The lines below, all of them, should be returned exactly as they appear.

** Opening Entries shown block **

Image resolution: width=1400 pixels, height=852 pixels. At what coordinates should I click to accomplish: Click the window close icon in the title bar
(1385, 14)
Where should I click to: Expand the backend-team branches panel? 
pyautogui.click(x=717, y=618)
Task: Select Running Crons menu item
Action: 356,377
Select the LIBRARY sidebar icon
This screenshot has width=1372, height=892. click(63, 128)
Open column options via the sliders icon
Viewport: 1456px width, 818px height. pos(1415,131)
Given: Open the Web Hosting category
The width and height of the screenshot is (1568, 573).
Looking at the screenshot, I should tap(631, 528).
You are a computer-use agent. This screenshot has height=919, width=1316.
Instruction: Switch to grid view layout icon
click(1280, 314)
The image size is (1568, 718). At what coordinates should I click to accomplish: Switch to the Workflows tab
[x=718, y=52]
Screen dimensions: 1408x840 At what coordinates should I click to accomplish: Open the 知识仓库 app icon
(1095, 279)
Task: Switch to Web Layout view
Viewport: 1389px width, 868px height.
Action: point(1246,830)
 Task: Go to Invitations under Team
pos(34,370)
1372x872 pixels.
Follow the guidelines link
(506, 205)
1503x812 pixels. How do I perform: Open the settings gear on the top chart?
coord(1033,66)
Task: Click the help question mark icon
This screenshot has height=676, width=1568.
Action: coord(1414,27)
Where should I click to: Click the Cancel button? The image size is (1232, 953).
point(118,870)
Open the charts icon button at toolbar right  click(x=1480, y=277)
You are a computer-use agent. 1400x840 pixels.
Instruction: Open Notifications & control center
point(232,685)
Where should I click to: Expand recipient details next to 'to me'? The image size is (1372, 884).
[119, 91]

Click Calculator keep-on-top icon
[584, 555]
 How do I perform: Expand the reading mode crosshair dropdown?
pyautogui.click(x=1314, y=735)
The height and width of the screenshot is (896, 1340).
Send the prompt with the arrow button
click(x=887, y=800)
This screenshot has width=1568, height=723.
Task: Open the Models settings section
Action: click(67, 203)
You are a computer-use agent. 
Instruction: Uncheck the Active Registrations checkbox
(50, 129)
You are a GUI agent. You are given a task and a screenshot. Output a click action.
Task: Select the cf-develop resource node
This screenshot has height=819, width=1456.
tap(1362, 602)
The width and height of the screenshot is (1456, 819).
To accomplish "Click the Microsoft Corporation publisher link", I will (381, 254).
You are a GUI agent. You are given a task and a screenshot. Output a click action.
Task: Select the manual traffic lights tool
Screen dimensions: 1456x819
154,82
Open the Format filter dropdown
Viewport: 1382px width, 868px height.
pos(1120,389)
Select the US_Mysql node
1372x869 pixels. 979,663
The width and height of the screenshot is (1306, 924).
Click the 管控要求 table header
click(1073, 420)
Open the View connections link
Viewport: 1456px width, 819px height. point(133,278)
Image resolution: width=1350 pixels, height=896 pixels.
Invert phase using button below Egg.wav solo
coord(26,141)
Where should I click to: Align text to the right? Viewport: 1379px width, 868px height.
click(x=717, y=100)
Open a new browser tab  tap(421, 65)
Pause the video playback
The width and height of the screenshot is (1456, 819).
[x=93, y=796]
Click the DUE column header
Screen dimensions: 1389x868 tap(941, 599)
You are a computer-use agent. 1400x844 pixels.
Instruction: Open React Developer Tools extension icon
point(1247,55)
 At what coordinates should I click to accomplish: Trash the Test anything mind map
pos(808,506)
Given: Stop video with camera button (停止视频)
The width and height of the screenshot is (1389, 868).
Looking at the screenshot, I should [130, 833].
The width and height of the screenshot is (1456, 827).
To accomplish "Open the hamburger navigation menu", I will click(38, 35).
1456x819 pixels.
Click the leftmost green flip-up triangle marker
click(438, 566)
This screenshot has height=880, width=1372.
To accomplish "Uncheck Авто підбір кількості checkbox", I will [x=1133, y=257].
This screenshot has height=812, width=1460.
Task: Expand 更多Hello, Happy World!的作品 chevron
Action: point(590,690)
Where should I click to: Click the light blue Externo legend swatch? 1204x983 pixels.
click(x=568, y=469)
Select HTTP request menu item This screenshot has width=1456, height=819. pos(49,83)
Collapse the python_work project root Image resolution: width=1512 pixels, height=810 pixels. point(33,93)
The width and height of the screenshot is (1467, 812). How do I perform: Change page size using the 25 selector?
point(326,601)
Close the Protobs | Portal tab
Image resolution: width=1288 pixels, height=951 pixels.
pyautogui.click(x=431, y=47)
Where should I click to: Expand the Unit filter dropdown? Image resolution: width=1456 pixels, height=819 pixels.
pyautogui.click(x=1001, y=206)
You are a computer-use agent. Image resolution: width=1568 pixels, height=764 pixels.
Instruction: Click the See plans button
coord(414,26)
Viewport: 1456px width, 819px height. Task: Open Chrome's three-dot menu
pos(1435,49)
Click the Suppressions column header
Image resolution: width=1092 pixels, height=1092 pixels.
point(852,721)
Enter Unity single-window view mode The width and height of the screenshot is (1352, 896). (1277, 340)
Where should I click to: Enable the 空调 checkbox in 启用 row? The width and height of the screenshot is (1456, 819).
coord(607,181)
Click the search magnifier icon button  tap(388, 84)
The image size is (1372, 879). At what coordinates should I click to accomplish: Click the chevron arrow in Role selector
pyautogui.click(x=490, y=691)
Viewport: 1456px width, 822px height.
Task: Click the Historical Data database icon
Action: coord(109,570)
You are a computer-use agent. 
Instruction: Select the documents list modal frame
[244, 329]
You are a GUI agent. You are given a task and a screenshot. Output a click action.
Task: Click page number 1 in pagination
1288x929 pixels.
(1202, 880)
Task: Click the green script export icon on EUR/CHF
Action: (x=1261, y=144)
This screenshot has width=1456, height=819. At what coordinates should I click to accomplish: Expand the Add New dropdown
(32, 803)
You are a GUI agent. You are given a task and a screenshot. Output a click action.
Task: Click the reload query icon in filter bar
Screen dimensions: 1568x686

** Closing Entries shown block **

● **Solved problem**
Image resolution: width=1400 pixels, height=852 pixels. At what coordinates should I click to accomplish: Click the window close icon in the title bar
(1385, 14)
Where should I click to: Expand the backend-team branches panel? 
pyautogui.click(x=717, y=618)
Task: Select Running Crons menu item
Action: 356,377
Select the LIBRARY sidebar icon
This screenshot has width=1372, height=892. click(63, 128)
Open column options via the sliders icon
Viewport: 1456px width, 818px height. pos(1415,131)
Given: Open the Web Hosting category
The width and height of the screenshot is (1568, 573).
Looking at the screenshot, I should tap(631, 528).
You are a computer-use agent. This screenshot has height=919, width=1316.
Instruction: Switch to grid view layout icon
click(1280, 314)
The image size is (1568, 718). At what coordinates should I click to accomplish: Switch to the Workflows tab
[x=718, y=52]
Screen dimensions: 1408x840 At what coordinates should I click to accomplish: Open the 知识仓库 app icon
(1095, 279)
Task: Switch to Web Layout view
Viewport: 1389px width, 868px height.
Action: point(1246,830)
 Task: Go to Invitations under Team
pos(34,370)
1372x872 pixels.
Follow the guidelines link
(506, 205)
1503x812 pixels. How do I perform: Open the settings gear on the top chart?
coord(1033,66)
Task: Click the help question mark icon
This screenshot has height=676, width=1568.
Action: coord(1414,27)
Where should I click to: Click the Cancel button? The image size is (1232, 953).
point(118,870)
Open the charts icon button at toolbar right  click(x=1480, y=277)
You are a computer-use agent. 1400x840 pixels.
Instruction: Open Notifications & control center
point(232,685)
Where should I click to: Expand recipient details next to 'to me'? The image size is (1372, 884).
[119, 91]

Click Calculator keep-on-top icon
[584, 555]
 How do I perform: Expand the reading mode crosshair dropdown?
pyautogui.click(x=1314, y=735)
The height and width of the screenshot is (896, 1340).
Send the prompt with the arrow button
click(x=887, y=800)
This screenshot has width=1568, height=723.
Task: Open the Models settings section
Action: click(67, 203)
You are a computer-use agent. 
Instruction: Uncheck the Active Registrations checkbox
(50, 129)
You are a GUI agent. You are given a task and a screenshot. Output a click action.
Task: Select the cf-develop resource node
This screenshot has height=819, width=1456.
tap(1362, 602)
The width and height of the screenshot is (1456, 819).
To accomplish "Click the Microsoft Corporation publisher link", I will (381, 254).
You are a GUI agent. You are given a task and a screenshot. Output a click action.
Task: Select the manual traffic lights tool
Screen dimensions: 1456x819
154,82
Open the Format filter dropdown
Viewport: 1382px width, 868px height.
pos(1120,389)
Select the US_Mysql node
1372x869 pixels. 979,663
The width and height of the screenshot is (1306, 924).
Click the 管控要求 table header
click(1073, 420)
Open the View connections link
Viewport: 1456px width, 819px height. point(133,278)
Image resolution: width=1350 pixels, height=896 pixels.
Invert phase using button below Egg.wav solo
coord(26,141)
Where should I click to: Align text to the right? Viewport: 1379px width, 868px height.
click(x=717, y=100)
Open a new browser tab  tap(421, 65)
Pause the video playback
The width and height of the screenshot is (1456, 819).
[x=93, y=796]
Click the DUE column header
Screen dimensions: 1389x868 tap(941, 599)
You are a computer-use agent. 1400x844 pixels.
Instruction: Open React Developer Tools extension icon
point(1247,55)
 At what coordinates should I click to accomplish: Trash the Test anything mind map
pos(808,506)
Given: Stop video with camera button (停止视频)
The width and height of the screenshot is (1389, 868).
Looking at the screenshot, I should [130, 833].
The width and height of the screenshot is (1456, 827).
To accomplish "Open the hamburger navigation menu", I will click(38, 35).
1456x819 pixels.
Click the leftmost green flip-up triangle marker
click(438, 566)
This screenshot has height=880, width=1372.
To accomplish "Uncheck Авто підбір кількості checkbox", I will [x=1133, y=257].
This screenshot has height=812, width=1460.
Task: Expand 更多Hello, Happy World!的作品 chevron
Action: point(590,690)
Where should I click to: Click the light blue Externo legend swatch? 1204x983 pixels.
click(x=568, y=469)
Select HTTP request menu item This screenshot has width=1456, height=819. pos(49,83)
Collapse the python_work project root Image resolution: width=1512 pixels, height=810 pixels. point(33,93)
The width and height of the screenshot is (1467, 812). How do I perform: Change page size using the 25 selector?
point(326,601)
Close the Protobs | Portal tab
Image resolution: width=1288 pixels, height=951 pixels.
pyautogui.click(x=431, y=47)
Where should I click to: Expand the Unit filter dropdown? Image resolution: width=1456 pixels, height=819 pixels.
pyautogui.click(x=1001, y=206)
You are a computer-use agent. Image resolution: width=1568 pixels, height=764 pixels.
Instruction: Click the See plans button
coord(414,26)
Viewport: 1456px width, 819px height. Task: Open Chrome's three-dot menu
pos(1435,49)
Click the Suppressions column header
Image resolution: width=1092 pixels, height=1092 pixels.
point(852,721)
Enter Unity single-window view mode The width and height of the screenshot is (1352, 896). (1277, 340)
Where should I click to: Enable the 空调 checkbox in 启用 row? The width and height of the screenshot is (1456, 819).
coord(607,181)
Click the search magnifier icon button  tap(388, 84)
The image size is (1372, 879). At what coordinates should I click to accomplish: Click the chevron arrow in Role selector
pyautogui.click(x=490, y=691)
Viewport: 1456px width, 822px height.
Task: Click the Historical Data database icon
Action: coord(109,570)
You are a computer-use agent. 
Instruction: Select the documents list modal frame
[244, 329]
You are a GUI agent. You are given a task and a screenshot. Output a click action.
Task: Click page number 1 in pagination
1288x929 pixels.
(1202, 880)
Task: Click the green script export icon on EUR/CHF
Action: (x=1261, y=144)
This screenshot has width=1456, height=819. At what coordinates should I click to accomplish: Expand the Add New dropdown
(32, 803)
You are a GUI agent. You are given a task and a screenshot. Output a click action.
Task: Click the reload query icon in filter bar
Screen dimensions: 1568x686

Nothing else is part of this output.